I need help with 3(x-1)+5=15x +7-4-4(3x+1)+ 3
3(x-1)+5=15x +7-4-4(3x+1)+ 3
3x - 3 + 5 = 15x + 7 - 4 - 12x - 4 + 3
3x - 15x + 12x = 7 - 2 - 8 + 3
0 = 0
3(x - 1) + 5 = 15x+7 -4 -4(3x + 1) +3
3x - 3 + 5 - 15x + 7-4 - 12x -4 +3 =
2 = 2
Is this an Eq ? If so, check it for
errors. Also check the signs.
Jane: this equation is meaningless. For instance:
Solve 3x-x-x-x=5-4-1
0x=0
so x can be any value and the equation is valid. There is No unique solution.
To solve this equation, we need to simplify both sides and combine like terms.
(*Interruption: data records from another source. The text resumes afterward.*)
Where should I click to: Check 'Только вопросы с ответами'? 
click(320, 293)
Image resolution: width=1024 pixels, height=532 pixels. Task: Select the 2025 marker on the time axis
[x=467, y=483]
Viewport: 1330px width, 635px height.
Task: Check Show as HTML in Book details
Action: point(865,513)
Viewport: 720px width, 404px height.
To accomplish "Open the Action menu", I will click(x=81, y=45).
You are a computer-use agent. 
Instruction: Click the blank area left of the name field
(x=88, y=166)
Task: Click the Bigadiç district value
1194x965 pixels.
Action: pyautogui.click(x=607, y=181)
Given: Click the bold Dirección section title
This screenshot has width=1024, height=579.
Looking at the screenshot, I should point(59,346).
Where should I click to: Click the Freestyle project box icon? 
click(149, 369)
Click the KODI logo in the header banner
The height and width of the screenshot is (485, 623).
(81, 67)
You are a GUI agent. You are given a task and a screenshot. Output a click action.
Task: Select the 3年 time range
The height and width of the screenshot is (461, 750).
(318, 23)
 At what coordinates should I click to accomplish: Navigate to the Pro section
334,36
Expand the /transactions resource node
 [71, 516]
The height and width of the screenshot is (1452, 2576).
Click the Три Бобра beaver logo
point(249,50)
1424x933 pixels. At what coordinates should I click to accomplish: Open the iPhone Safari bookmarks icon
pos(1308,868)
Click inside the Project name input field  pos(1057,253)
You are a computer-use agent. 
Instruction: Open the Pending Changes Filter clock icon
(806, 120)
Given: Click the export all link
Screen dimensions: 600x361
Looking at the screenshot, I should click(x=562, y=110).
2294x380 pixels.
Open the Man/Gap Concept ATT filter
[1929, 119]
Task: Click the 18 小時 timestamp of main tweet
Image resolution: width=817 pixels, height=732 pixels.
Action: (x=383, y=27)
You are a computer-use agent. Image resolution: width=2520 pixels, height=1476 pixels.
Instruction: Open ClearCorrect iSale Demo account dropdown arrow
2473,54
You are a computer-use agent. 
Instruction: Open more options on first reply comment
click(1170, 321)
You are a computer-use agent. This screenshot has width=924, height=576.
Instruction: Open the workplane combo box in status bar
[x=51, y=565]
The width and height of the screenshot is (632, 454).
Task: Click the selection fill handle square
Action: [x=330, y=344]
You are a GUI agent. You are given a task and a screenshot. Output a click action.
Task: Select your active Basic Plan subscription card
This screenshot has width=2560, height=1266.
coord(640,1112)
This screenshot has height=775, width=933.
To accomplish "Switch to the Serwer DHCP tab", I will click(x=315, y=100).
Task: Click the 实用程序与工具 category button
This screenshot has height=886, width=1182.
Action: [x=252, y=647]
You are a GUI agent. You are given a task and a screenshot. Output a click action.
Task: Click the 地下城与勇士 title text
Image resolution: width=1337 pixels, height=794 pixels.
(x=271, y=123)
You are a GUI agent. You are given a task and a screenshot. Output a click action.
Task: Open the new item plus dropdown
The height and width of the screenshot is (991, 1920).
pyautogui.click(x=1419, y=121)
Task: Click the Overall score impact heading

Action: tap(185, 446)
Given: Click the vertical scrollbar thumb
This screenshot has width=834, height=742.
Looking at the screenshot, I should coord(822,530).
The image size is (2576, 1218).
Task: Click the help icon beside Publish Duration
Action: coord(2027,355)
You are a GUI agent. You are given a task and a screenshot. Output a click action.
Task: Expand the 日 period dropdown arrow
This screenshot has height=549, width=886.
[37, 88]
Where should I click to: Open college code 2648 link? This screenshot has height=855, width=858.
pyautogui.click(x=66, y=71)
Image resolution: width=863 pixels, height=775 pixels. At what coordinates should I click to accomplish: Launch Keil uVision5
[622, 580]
Let's break down the steps to solve it:
Step 1: Distribute the multiplication
Start by distributing the multiplication on both sides of the equation.
On the left side: 3(x-1) = 3x - 3
On the right side: -4(3x+1) = -12x - 4
Now the equation becomes:
3x - 3 + 5 = 15x + 7 - 4 - 12x - 4 + 3
Step 2: Combine like terms
Combine the variable terms and the constant terms separately on both sides.
On the left side: 3x - 3 + 5 = 3x + 2
On the right side: 15x + 7 - 4 - 12x - 4 + 3 = 3x -1
Now the equation becomes:
3x + 2 = 3x - 1
Step 3: Isolate the variable
To isolate the variable, we need to move all terms involving x to one side of the equation and the constant terms to the other side.
Subtract 3x from both sides:
3x - 3x + 2 = 3x - 3x - 1
Simplifying, the equation becomes:
2 = -1
Step 4: Analyzing the result
We have arrived at a contradiction because 2 does not equal -1. Therefore, the initial equation does not have a solution.